To summarise: the Golden Age of cheesy Xmas songs was from the 1940s to the 1960s, bang them out and hope for the best. The period 2007-2012 is skewed on my list because that's when Bob Dylan and Michael Bublé released their Xmas albums (both of them timeless classics). Apart from that, it's more evenly spread than you'd expect.
Put On Your Big Boy Pants, Maybe?
5 hours ago
7 comments:
I've got Bob Dylan's Christmas album. He's released several timeless classics, Highway 61 Revisited and Blood on the Tracks to name just two. His Christmas album isn't one of them. Was that supposed to be a joke?
Frank, I don't judge it by the standards of 'Blonde on Blonde' or 'Desire'.
I judge it by the standards of Xmas music. Nobody's sure to this day whether his Xmas album was meant sincerely or as a complete piss take. Either way, it works.
I'd pay £100 for a device which automatically switches my radio to another station whenever a Christmas related song starts.
RM, don't bother with radio. Just stick in a CD, cassette, USB or whatever with your own fave non-Xmas music on it.
Every year I play a game: how close an I get to Christmas day before I hear my most hated Christmas song played on the radio or as piped music. Here is my version of it,
"So here it is, bloody Christmas, but nobody's having fun...."
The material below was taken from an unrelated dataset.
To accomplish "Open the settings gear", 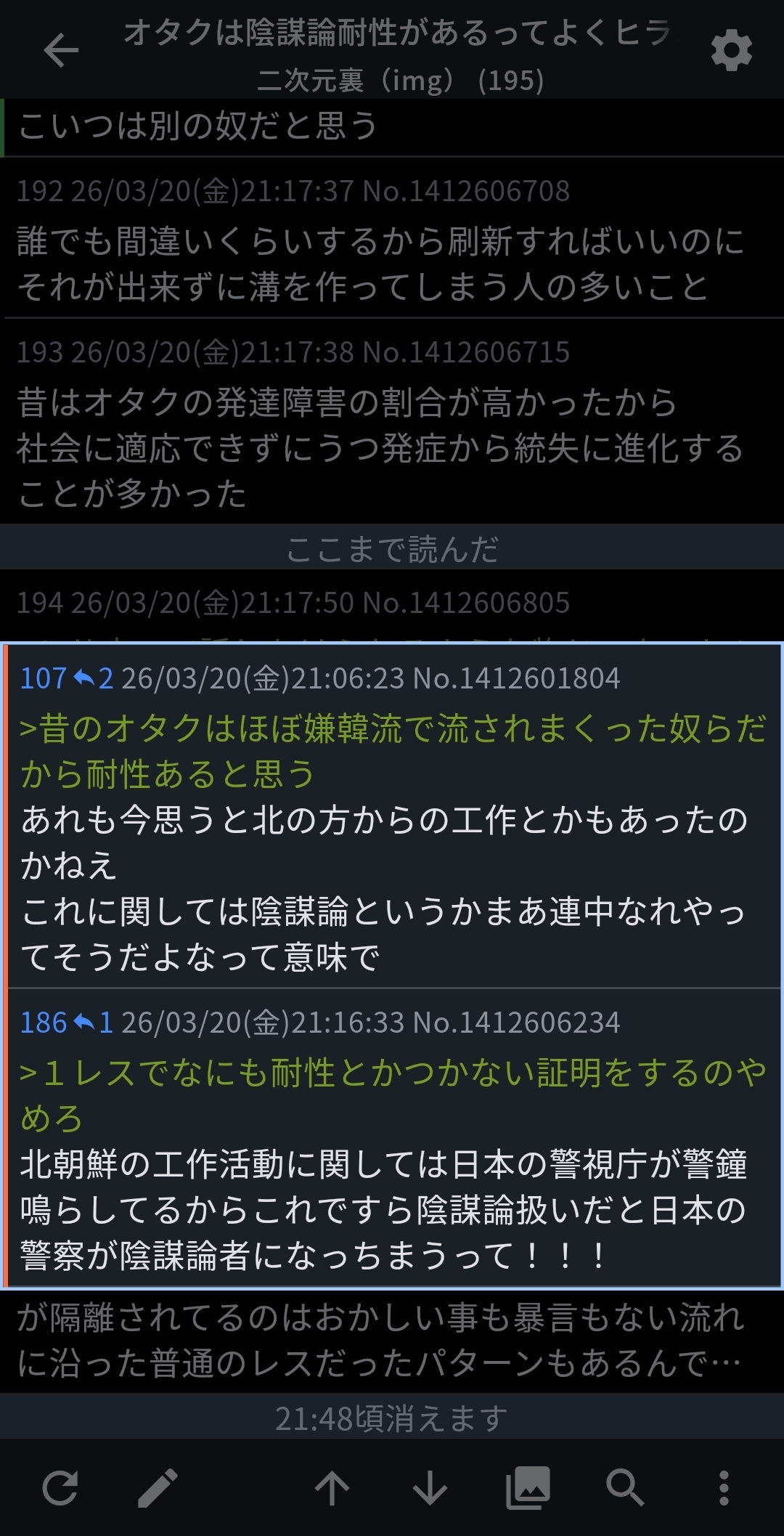I will [731, 51].
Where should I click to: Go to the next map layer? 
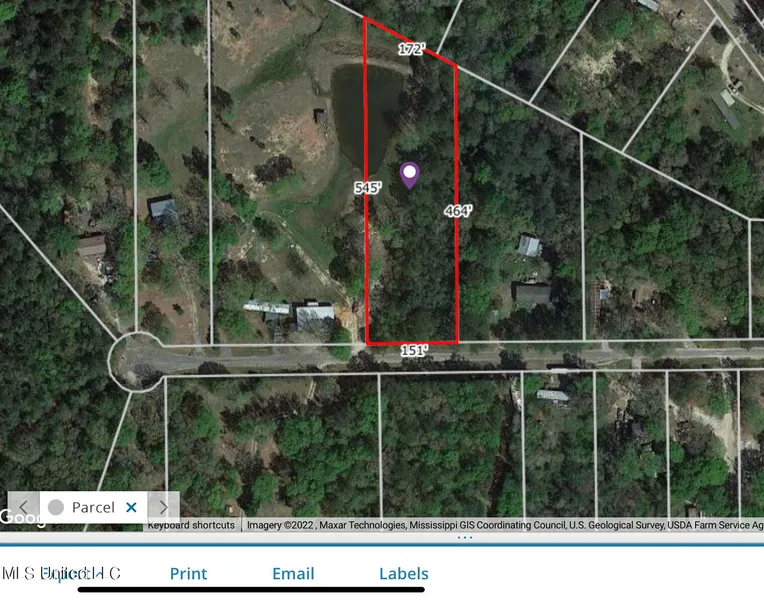click(164, 507)
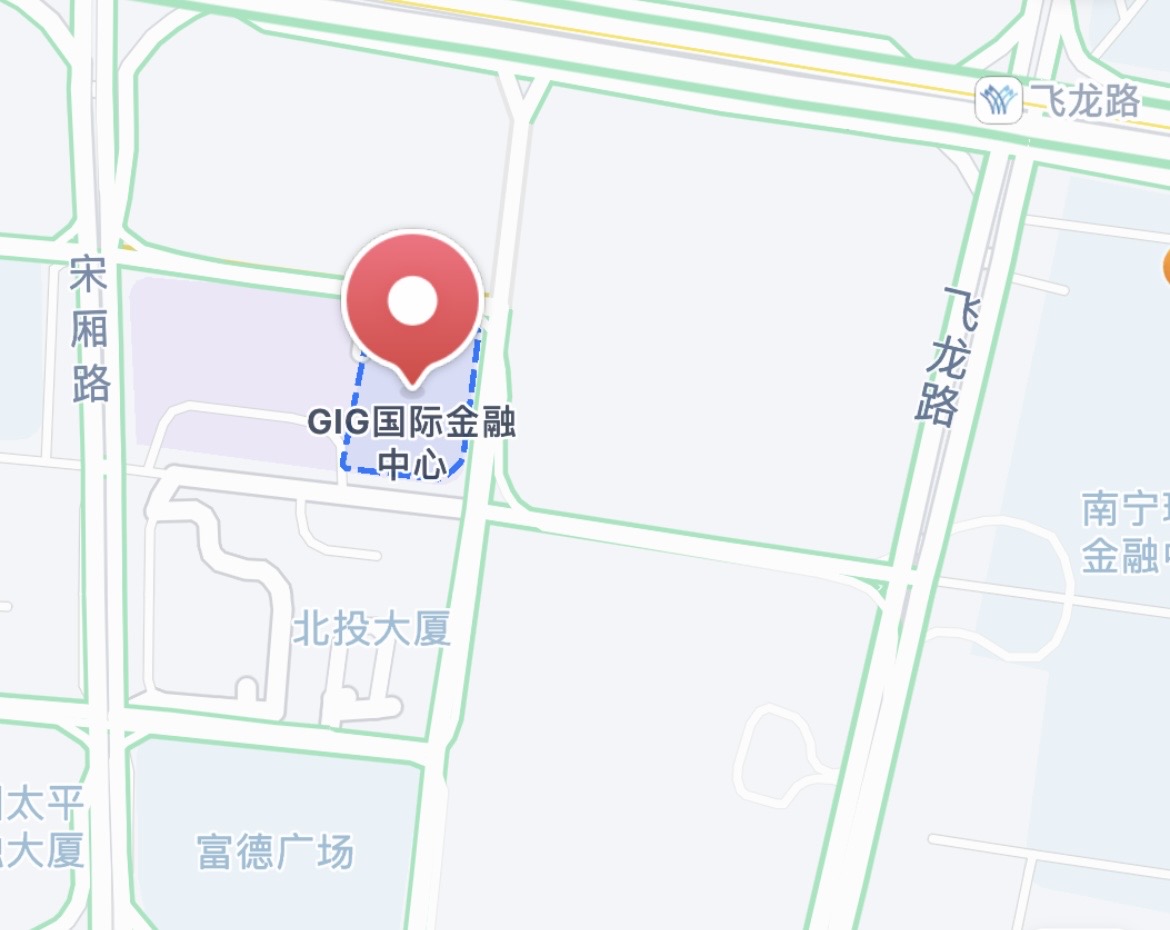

One year I made it all the way. Some years I don't even make it into December.
B you once made it "all the way"? How? Did you hide in a sound-proofed off-grid log cabin with ear-muffs on?
M, no, it was sheer luck. In 1999 I went to Nepal to avoid the Millennium crap (it was already 2056 there, by their calendar) but still heard it before I left. I'd have to stay in the log cabin the whole year, probably.